Pada tahun 1988, Wintour menggantikan Grace Mirabella sebagai pemimpin redaksi di Vogue. Langkah ini dilakukan tiga tahun setelah peluncuran majalah Prancis, Elle, di Amerika yang secara konsisten mengancam pendapatan iklan Vogue .

Ketika menjelaskan filosofi penerbitan majalah fantasi mode demokratis tersebut, Wintour berkomentar, “Mass with Class, itulah mantra saya.”

Sampul Vogue lantas menampilkan wanita terkemuka, termasuk aktris Nicole Kidman dan Angelina Jolie serta politisi Hillary Clinton. Perubahan ini cukup ekstrim mengingat Vogue selama ini hanya menggunakan model untuk sampul majalahnya.

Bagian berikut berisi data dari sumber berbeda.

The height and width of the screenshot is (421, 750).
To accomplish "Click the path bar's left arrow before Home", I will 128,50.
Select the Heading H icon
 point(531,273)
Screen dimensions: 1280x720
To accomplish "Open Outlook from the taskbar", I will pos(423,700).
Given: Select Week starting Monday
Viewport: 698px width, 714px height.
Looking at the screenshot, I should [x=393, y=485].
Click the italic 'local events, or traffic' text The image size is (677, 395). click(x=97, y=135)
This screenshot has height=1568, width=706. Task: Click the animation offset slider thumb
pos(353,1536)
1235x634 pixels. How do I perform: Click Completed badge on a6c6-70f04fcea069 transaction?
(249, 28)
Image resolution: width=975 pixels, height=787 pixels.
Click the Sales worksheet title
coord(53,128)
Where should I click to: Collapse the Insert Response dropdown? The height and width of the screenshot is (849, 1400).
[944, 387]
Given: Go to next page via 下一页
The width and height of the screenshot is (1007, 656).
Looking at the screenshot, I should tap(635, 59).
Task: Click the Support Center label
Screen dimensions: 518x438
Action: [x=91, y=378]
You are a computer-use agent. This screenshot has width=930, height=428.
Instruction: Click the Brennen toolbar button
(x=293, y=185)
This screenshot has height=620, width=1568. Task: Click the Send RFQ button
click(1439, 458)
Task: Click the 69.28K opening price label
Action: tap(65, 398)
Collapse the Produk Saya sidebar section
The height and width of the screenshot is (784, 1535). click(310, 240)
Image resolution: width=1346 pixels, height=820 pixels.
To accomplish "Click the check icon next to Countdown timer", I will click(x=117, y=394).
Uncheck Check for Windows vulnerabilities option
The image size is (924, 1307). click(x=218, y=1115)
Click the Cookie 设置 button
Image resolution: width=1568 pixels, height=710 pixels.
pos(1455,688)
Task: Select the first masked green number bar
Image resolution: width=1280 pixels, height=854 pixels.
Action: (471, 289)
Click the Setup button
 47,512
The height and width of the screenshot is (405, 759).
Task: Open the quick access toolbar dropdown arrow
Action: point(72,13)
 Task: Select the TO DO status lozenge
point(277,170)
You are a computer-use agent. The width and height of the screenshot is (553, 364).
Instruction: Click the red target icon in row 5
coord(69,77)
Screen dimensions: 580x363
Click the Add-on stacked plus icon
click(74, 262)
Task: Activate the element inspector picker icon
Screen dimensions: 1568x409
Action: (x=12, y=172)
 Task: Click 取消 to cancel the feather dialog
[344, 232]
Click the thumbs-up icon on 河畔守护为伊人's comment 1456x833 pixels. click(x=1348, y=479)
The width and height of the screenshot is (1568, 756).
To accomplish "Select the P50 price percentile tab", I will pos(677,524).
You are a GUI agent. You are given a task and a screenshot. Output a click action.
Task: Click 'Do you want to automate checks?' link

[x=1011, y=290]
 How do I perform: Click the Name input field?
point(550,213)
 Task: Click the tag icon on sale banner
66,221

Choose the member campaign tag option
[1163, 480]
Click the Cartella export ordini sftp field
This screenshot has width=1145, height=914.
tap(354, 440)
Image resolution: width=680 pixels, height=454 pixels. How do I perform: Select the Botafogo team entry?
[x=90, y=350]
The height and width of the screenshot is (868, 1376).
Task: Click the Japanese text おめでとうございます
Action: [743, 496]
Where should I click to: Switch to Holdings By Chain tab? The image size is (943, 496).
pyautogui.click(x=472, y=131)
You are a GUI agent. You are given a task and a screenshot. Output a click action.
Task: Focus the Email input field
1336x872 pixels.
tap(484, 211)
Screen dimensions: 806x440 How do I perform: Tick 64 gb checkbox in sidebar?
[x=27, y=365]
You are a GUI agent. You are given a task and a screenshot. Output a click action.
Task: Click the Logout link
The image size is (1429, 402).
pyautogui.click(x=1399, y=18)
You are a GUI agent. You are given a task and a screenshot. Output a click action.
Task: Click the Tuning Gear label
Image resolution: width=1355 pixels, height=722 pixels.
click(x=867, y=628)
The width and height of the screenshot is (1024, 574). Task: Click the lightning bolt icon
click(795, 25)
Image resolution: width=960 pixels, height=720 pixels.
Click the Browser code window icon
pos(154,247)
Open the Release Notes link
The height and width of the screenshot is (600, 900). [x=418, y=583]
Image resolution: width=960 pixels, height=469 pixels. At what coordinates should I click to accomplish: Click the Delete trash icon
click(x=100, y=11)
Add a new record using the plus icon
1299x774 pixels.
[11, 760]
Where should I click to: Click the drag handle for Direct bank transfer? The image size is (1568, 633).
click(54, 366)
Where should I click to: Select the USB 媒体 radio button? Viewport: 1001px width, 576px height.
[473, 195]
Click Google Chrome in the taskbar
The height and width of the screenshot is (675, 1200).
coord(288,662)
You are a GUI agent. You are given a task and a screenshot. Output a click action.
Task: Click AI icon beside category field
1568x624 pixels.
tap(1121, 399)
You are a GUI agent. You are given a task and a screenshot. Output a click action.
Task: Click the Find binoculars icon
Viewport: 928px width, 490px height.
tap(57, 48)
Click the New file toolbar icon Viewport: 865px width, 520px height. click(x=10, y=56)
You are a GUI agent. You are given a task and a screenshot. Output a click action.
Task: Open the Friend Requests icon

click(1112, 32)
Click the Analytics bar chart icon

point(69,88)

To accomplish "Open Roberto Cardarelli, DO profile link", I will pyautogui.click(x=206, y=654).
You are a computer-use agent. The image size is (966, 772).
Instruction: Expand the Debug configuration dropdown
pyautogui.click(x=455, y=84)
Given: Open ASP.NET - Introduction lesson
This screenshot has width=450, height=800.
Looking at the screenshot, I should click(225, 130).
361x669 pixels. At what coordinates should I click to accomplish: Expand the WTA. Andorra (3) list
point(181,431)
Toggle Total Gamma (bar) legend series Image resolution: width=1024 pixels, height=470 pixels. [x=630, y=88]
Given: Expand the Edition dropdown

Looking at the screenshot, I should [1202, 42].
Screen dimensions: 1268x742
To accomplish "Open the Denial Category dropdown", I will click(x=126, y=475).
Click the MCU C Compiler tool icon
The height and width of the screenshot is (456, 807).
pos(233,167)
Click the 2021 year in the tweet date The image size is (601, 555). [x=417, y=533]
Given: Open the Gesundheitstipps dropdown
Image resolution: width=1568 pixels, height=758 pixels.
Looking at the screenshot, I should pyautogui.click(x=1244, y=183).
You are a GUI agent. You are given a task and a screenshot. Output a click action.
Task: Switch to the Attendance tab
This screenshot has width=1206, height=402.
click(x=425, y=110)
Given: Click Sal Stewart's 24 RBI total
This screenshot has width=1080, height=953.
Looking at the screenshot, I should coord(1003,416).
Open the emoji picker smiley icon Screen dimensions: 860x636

Di bawah arahan Wintour, Conde Nast Publication, perusahaan induk Vogue, meluncurkan beberapa spin-off, terutama Teen Vogue (1993). Pengaruhnya yang luas membuat Wintour diangkat menjadi direktur artistik di Condé Nast pada 2013. Tujuh tahun kemudian dia diangkat menjadi chief content officer global perusahaan tersebut.

Transformasi Met Gala

Menjadi Pemimpin Redaksi Vogue makin mempercepat langkah Wintour. Di bawah arahannya, ia mengatur serangkaian asosiasi filantropis Vogue yang terkenal, termasuk transformasi Met Gala.

Met Gala sendiri adalah acara penggalangan dana tahunan untuk Costume Institute Museum Seni Metropolitan. Wintour pun menjabat sebagai ketua bersama selama bertahun-tahun sejak 1995.

Met Gala awalnya merupakan pertemuan elit sosialita Manhattan. Gala tersebut kemudian menjadi acara karpet merah yang didominasi selebriti internasional usai dikendalikan Wintour.

Tak hanya itu, pada tahun 2003 ia dan Council of Fashion Designers of America (CFDA) bersama-sama meresmikan CFDA/Vogue Fashion Fund, yang menawarkan dukungan keuangan dan pendampingan bisnis kepada “generasi berikutnya” perancang busana Amerika.

Di Balik Sukses Profesional Fesyen

Wintour berperan penting dalam mengangkat karier banyak profesional fesyen terkemuka, termasuk supermodel generasi 1990-an, fotografer fesyen berbakat Herb Ritts, dan beberapa desainer elit.

Pengaruhnya juga sukses mendapatkan dukungan finansial dari rumah mode baru kala itu milik John Galliani. Langkah ini juga membantu mengangkat John menjadi kepala desainer di Christian Dior pada tahun 1997. Alexander McQueen dan Marc Jacobs juga punya hutang budi dengan Wintour.

Setelah diperkenalkan oleh Wintour pada tahun 2007, desainer pakaian pria Thom Browne, berhasil meluncurkan koleksinya ke 90 toko Brooks Brothers.

Wintour juga jadi inspirasi bagi Lauren Weisberger saat menulis Novel The Devils Wears Prada yang terbit pada tahun 2004. Sosoknya yang terlihat angkuh dengan kacamata hitam jadi fokus alur cerita novel tersebut.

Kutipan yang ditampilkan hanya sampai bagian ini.